The issue of fraud is a factual one. Thus, we may reverse the Tax Court's finding of fraud only if we find that it was "clearly erroneous." Fed.R.Civ.P. 52(a); Webb v. Commissioner of Internal Revenue, 394 F.2d 366, 378 (5th Cir. 1968). At the same time, we must judge the Tax Court's findings in light of the government's burden of proving section 6653(a) fraud by "clear and convincing" evidence. See, e. g., id.; Goldberg v. Commissioner, of Internal Revenue, 239 F.2d 316, 320 (5th Cir. 1956). On the facts of this case, we cannot say that it was clearly erroneous for the Tax Court to conclude that the government had met its burden.

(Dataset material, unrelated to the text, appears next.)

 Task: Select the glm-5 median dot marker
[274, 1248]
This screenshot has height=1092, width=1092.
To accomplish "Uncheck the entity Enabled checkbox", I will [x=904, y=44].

Marsellus quite correctly notes that the mere failure to file tax returns, even over an extended period of time, does not per se establish fraud. See Cirillo v. Commissioner of Internal Revenue, 314 F.2d 478 (3d Cir. 1963). "Fraud" in this context necessarily implies some intentional conduct, and the law recognizes the somewhat limited role that circumstantial evidence must play in any inquiry into intent. While it is not conclusive, however, the failure to file tax returns is persuasive circumstantial evidence of fraud. Id.; see also Stoltzfus v. United States, 398 F.2d 1002, 1005 (3d Cir. 1968), cert. denied, 393 U.S. 1020, 89 S.Ct. 627, 21 L.Ed.2d 565 (1969). In this case, Marsellus himself admitted that his failure to file returns was motivated by a fear that his previous failures to file would be detected. Rather than suggesting, as Marsellus contends, a lack of fraudulent intent, this fact alone establishes that his intent was to conceal his income, and his tax liability, from the government. Id.; Fred N. Acker, 26 T.C. 107 (1956). Thus, Marsellus' own testimony appreciably strengthened the government's case against him.

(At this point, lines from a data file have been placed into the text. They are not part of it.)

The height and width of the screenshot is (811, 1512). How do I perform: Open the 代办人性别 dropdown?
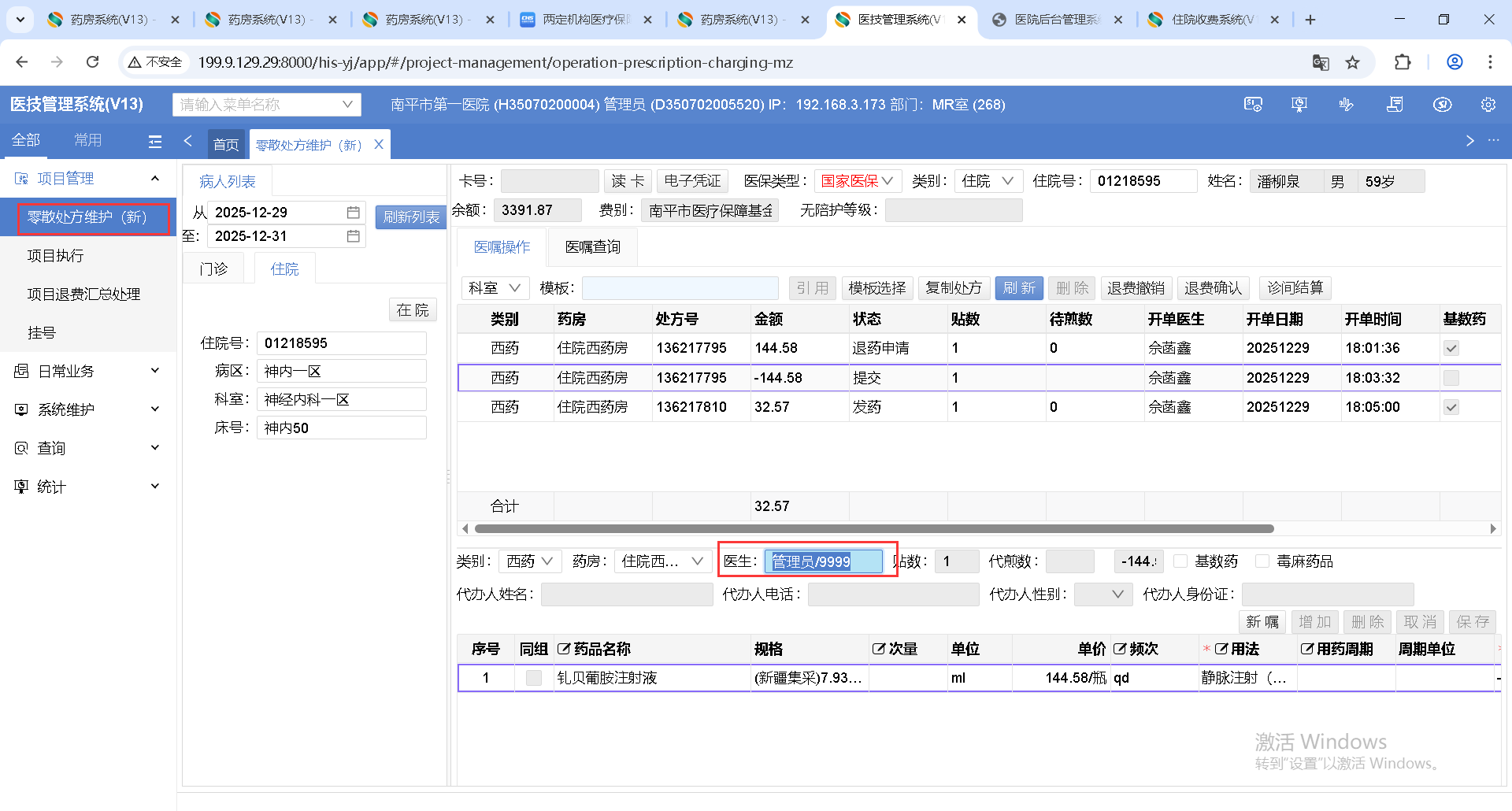[x=1102, y=594]
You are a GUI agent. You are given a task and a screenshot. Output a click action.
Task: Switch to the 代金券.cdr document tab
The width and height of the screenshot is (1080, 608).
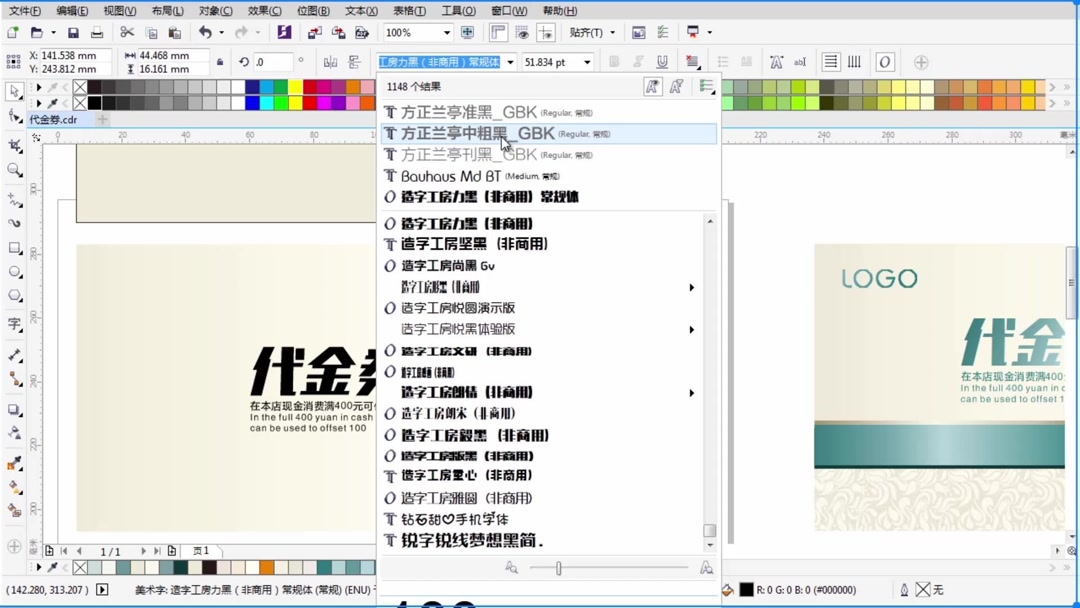click(x=52, y=119)
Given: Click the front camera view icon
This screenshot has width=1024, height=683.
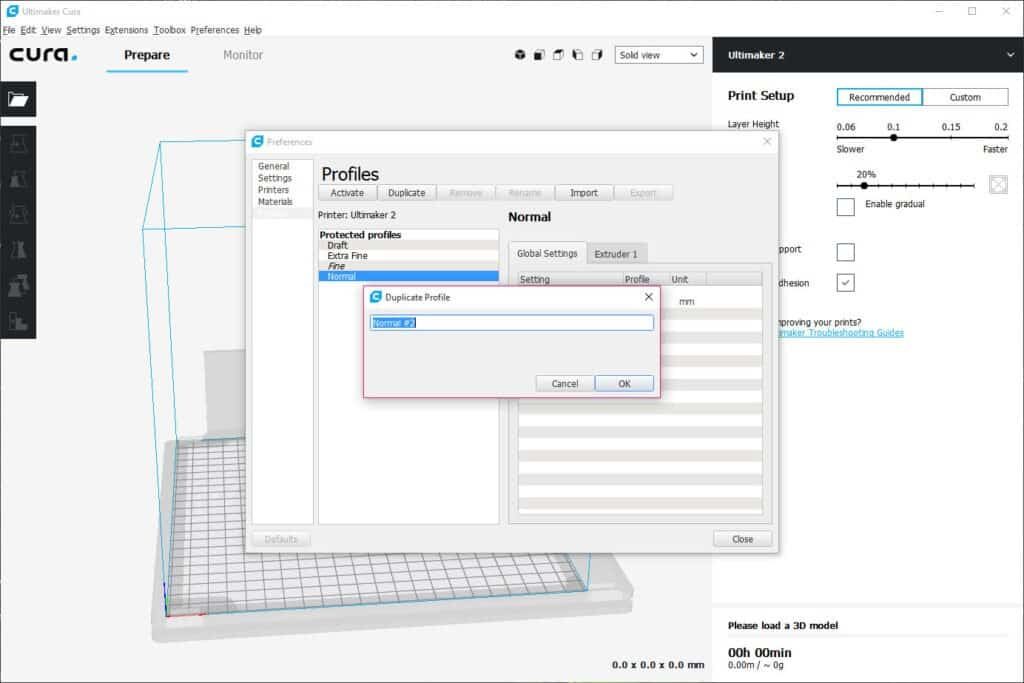Looking at the screenshot, I should pyautogui.click(x=539, y=55).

In Jones v. Commissioner of Internal Revenue, 259 F.2d 300 (5th Cir. 1958), this circuit held that, in order to establish civil tax fraud, the government must show both a wilful failure to file tax returns and some independent act of misrepresentation or concealment. Assuming the continued validity of this rule, we find that the record discloses that Marsellus committed an independent act of concealment when he deposited his funds solely in noninterest-bearing accounts, since by his own admission this plan was designed to conceal his income from the government. Even if we were not bound by this circuit's "independent act" requirement, we would consider this act of concealment to be particularly persuasive evidence against Marsellus.
See note 4, supra.
Thus, the government presented a strong case against the taxpayer in the proceedings below. In order to hold in the taxpayer's favor, the court would have had to believe his testimony that he never really intended to avoid paying his taxes. The court heard his testimony and chose not to believe him. We are especially reluctant to find clear error in a lower court's credibility choices, and we decline to do so in this case. Accordingly, the decision of the Tax Court is AFFIRMED.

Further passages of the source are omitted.